ANDRÉ POUGET, directeurdu bureau d’études thermiques Pouget Consultants

L’isolation thermique par l’extérieur est-elle incontournable pour atteindre le niveau de performance des bâtiments basse consommation (1) ?

Non, il s’agit seulement d’une solution parmi d’autres. Le passage obligé est évidemment une isolation parfaite du bâti et donc le traitement systématique de tous les ponts thermiques. Pour cela, il existe plusieurs modes constructifs comme l’isolation par l’intérieur moyennant des rupteurs thermiques efficaces, l’isolation répartie en terre cuite ou béton cellulaire, des modes constructifs à ossatures (bois, voire métal), des maçonneries particulières isolantes et, bien évidemment, l’isolation par l’extérieur. Attention, il n’y a pas une solution universelle mais des solutions plus ou moins appropriées au projet, selon qu’il s’agisse d’une maison ou d’un immeuble, d’un bâtiment résidentiel ou tertiaire, selon sa hauteur, etc.

Quels sont les freins techniques au développement de ces systèmes ?

Les solutions techniques pour certaines liaisons manquent encore cruellement. Pour l’encadrement des baies et l’intégration des coffres de volets roulants notamment, il y a encore beaucoup de progrès à faire. Il est nécessaire que les industriels de l’isolation par l’extérieur et ceux des menuiseries en général se rencontrent pour concevoir des solutions compatibles, faciles à mettre en œuvre et performantes d’un point de vue thermique.
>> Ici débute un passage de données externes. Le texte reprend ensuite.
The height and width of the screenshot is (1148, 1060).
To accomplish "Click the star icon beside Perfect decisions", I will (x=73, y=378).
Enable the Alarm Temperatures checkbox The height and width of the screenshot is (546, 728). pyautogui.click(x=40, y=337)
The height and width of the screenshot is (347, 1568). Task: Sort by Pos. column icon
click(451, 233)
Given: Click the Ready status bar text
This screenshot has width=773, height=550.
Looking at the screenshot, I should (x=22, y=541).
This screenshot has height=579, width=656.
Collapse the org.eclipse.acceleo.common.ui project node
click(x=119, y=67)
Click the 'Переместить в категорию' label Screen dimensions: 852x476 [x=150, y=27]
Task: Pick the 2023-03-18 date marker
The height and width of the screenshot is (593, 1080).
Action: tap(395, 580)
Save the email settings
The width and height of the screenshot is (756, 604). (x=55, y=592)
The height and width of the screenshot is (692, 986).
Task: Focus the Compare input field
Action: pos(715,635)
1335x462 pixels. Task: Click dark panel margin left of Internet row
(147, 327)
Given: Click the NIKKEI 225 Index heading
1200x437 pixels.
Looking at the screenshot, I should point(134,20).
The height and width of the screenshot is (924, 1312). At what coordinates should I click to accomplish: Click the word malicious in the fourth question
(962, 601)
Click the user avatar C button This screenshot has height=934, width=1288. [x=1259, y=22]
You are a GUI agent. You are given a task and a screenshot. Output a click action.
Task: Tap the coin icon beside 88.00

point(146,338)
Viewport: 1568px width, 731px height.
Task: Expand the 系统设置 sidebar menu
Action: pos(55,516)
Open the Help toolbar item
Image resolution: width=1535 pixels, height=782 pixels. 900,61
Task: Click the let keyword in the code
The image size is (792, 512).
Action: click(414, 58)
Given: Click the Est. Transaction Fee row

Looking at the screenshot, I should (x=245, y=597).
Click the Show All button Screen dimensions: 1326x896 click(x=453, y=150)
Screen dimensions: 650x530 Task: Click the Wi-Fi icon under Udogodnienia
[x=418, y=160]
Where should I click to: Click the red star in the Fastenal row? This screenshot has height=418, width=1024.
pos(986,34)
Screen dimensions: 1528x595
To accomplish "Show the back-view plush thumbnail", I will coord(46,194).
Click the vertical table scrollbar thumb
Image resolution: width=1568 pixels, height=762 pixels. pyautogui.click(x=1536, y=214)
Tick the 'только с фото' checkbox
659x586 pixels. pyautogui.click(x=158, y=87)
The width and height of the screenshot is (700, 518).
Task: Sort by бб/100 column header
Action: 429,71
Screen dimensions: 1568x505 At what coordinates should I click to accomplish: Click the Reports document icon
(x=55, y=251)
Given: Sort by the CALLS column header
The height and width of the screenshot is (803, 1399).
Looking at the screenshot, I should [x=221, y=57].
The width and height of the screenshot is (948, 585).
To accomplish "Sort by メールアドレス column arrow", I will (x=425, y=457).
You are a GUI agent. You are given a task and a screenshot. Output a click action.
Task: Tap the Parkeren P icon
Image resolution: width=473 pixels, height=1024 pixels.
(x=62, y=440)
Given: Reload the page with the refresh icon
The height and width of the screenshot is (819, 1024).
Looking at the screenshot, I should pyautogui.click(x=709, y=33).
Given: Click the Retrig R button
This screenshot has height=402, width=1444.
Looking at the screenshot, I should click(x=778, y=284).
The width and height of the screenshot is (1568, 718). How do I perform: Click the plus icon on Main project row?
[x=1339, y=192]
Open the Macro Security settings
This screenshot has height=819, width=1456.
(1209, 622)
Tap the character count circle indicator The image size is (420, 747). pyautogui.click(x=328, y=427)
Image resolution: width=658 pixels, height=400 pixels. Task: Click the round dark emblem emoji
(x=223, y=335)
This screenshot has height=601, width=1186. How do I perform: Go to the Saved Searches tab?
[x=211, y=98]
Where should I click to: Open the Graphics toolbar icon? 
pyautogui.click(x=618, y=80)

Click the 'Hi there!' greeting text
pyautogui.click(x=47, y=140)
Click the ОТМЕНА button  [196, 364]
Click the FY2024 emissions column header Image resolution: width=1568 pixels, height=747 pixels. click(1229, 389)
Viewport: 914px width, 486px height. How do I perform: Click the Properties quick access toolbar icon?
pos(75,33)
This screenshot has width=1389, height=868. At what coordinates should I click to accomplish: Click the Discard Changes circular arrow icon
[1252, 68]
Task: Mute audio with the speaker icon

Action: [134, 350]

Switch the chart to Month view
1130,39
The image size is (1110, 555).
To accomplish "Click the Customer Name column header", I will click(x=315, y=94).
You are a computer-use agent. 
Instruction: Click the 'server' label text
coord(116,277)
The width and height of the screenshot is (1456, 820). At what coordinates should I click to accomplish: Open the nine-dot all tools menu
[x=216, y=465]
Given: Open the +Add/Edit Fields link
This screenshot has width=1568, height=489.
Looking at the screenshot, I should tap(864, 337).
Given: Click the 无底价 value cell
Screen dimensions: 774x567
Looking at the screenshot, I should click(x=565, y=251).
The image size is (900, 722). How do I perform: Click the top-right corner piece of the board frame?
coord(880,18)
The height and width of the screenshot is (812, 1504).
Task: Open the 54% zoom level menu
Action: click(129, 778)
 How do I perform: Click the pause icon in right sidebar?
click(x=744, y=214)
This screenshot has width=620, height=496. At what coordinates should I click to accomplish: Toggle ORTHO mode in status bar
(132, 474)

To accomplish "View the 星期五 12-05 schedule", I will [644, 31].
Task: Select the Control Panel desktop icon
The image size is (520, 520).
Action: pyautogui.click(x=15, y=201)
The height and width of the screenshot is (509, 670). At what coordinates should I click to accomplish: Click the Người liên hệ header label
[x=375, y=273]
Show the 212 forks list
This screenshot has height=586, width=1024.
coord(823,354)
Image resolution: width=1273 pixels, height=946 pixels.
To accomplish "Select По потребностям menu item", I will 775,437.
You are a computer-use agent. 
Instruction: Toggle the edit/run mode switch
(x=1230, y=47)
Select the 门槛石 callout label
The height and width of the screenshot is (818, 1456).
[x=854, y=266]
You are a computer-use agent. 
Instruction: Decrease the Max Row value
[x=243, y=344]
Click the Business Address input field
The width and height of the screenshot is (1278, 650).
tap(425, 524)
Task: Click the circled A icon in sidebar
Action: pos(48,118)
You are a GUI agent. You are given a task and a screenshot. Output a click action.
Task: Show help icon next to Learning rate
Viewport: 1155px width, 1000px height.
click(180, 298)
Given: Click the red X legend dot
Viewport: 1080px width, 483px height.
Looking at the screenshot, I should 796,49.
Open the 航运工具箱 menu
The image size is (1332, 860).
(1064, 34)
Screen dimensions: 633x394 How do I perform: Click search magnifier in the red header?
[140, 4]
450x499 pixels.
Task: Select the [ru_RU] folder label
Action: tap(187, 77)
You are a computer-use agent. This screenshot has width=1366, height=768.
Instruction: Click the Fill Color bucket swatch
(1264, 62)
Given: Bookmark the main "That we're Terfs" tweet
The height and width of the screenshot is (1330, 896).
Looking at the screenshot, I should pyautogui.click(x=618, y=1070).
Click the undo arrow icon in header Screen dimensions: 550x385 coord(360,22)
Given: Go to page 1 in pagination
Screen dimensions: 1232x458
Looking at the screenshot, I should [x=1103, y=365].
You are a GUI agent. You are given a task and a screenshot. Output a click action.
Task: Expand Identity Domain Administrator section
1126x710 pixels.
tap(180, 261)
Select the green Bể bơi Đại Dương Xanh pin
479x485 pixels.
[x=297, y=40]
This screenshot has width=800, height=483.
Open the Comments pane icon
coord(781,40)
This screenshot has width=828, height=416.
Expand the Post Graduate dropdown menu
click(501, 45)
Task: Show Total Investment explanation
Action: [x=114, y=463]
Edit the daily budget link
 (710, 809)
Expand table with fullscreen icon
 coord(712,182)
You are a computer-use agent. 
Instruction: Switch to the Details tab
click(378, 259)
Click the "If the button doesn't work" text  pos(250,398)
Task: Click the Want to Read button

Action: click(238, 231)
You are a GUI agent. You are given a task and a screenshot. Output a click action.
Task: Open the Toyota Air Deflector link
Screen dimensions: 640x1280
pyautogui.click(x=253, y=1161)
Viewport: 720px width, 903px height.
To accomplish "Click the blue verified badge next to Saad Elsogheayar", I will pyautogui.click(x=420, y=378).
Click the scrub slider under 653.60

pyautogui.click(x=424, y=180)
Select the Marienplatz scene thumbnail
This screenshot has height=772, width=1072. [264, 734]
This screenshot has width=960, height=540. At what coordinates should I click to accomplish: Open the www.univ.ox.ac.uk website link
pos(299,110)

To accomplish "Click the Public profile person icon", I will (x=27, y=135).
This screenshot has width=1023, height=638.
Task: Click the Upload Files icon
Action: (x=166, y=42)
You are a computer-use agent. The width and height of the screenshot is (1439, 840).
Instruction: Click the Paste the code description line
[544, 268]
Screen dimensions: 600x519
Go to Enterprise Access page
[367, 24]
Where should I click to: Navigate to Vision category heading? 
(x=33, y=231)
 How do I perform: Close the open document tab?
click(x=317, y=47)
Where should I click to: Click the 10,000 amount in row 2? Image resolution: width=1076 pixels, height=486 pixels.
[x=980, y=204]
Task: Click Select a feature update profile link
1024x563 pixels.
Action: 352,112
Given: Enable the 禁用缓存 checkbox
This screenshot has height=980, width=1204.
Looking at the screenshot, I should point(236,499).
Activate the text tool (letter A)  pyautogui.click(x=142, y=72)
Du point de vue de la conception, on voit encore trop souvent des bâtiments neufs isolés par l’extérieur comme des bâtiments existants avec ravalement. Ce mauvais choix conduit à la fois à des surcoûts rédhibitoires et des performances dégradées. L’équipe de maîtrise d’œuvre doit penser et concevoir avec ce mode constructif en tête dès les esquisses. Enfin pour les entreprises, il faut considérer que la mise en œuvre n’est pas plus compliquée mais simplement différente. Ensemble, industriels, architectes, bureaux d’études, entreprises, il nous reste à saisir cette opportunité de vendre des économies d’énergie durables.

L’offre de systèmes d’isolation par l’extérieur est-elle suffisante pour répondre aux besoins du marché ?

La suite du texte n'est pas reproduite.